--- Start of Material for this task ---

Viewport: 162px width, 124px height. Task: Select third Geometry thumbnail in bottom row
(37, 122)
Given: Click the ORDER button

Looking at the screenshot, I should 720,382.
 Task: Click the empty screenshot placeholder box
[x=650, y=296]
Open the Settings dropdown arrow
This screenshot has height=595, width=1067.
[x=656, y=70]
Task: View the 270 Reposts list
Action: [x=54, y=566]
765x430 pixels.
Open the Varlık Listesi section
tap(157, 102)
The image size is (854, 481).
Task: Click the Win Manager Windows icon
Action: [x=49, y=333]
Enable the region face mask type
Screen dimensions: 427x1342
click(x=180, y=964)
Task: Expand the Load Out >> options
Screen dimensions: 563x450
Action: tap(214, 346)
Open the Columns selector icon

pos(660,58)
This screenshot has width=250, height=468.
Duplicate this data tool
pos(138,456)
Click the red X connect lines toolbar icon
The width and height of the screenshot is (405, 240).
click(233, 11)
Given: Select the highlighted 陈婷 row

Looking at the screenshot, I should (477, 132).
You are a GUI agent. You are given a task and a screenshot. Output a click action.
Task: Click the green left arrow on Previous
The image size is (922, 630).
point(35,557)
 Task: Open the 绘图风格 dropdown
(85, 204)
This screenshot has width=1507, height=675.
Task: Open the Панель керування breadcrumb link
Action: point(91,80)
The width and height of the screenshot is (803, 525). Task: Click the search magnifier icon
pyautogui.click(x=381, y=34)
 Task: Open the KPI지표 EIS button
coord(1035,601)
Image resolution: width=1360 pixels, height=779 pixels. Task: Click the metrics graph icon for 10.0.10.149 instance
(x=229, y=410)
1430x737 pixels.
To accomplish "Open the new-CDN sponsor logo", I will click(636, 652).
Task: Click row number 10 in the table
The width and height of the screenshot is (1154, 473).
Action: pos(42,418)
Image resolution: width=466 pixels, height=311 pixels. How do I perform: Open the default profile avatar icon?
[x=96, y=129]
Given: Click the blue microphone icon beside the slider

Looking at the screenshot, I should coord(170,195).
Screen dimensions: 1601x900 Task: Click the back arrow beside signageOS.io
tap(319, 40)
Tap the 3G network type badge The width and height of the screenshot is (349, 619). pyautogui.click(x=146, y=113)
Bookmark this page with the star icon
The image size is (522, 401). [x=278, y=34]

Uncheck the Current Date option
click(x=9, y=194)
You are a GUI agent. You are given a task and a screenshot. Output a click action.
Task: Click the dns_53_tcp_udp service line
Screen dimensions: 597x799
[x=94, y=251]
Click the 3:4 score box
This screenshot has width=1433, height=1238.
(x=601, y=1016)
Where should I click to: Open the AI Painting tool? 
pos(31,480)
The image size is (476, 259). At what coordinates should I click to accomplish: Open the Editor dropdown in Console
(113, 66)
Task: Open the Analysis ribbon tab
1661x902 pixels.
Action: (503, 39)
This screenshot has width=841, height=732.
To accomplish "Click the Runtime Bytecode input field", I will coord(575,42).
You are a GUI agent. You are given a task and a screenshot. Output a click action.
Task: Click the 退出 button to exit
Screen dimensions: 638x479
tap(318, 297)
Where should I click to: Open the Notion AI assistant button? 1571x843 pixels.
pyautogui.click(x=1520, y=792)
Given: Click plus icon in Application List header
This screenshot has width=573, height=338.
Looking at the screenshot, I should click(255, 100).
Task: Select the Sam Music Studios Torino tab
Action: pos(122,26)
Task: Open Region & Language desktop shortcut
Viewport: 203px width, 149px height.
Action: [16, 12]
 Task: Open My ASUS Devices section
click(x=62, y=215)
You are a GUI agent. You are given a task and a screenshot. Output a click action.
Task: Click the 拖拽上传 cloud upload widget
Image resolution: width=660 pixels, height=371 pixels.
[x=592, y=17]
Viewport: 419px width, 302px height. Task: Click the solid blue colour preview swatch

--- End of Material for this task ---

▶ _What is asked_: Reproduce every line of the records from the first line through the line containing "Looking at the screenshot, I should (477, 132).", inclusive, without changes.

▶ _Complete output_:
Viewport: 162px width, 124px height. Task: Select third Geometry thumbnail in bottom row
(37, 122)
Given: Click the ORDER button

Looking at the screenshot, I should 720,382.
 Task: Click the empty screenshot placeholder box
[x=650, y=296]
Open the Settings dropdown arrow
This screenshot has height=595, width=1067.
[x=656, y=70]
Task: View the 270 Reposts list
Action: [x=54, y=566]
765x430 pixels.
Open the Varlık Listesi section
tap(157, 102)
The image size is (854, 481).
Task: Click the Win Manager Windows icon
Action: [x=49, y=333]
Enable the region face mask type
Screen dimensions: 427x1342
click(x=180, y=964)
Task: Expand the Load Out >> options
Screen dimensions: 563x450
Action: tap(214, 346)
Open the Columns selector icon

pos(660,58)
This screenshot has width=250, height=468.
Duplicate this data tool
pos(138,456)
Click the red X connect lines toolbar icon
The width and height of the screenshot is (405, 240).
click(233, 11)
Given: Select the highlighted 陈婷 row

Looking at the screenshot, I should (477, 132).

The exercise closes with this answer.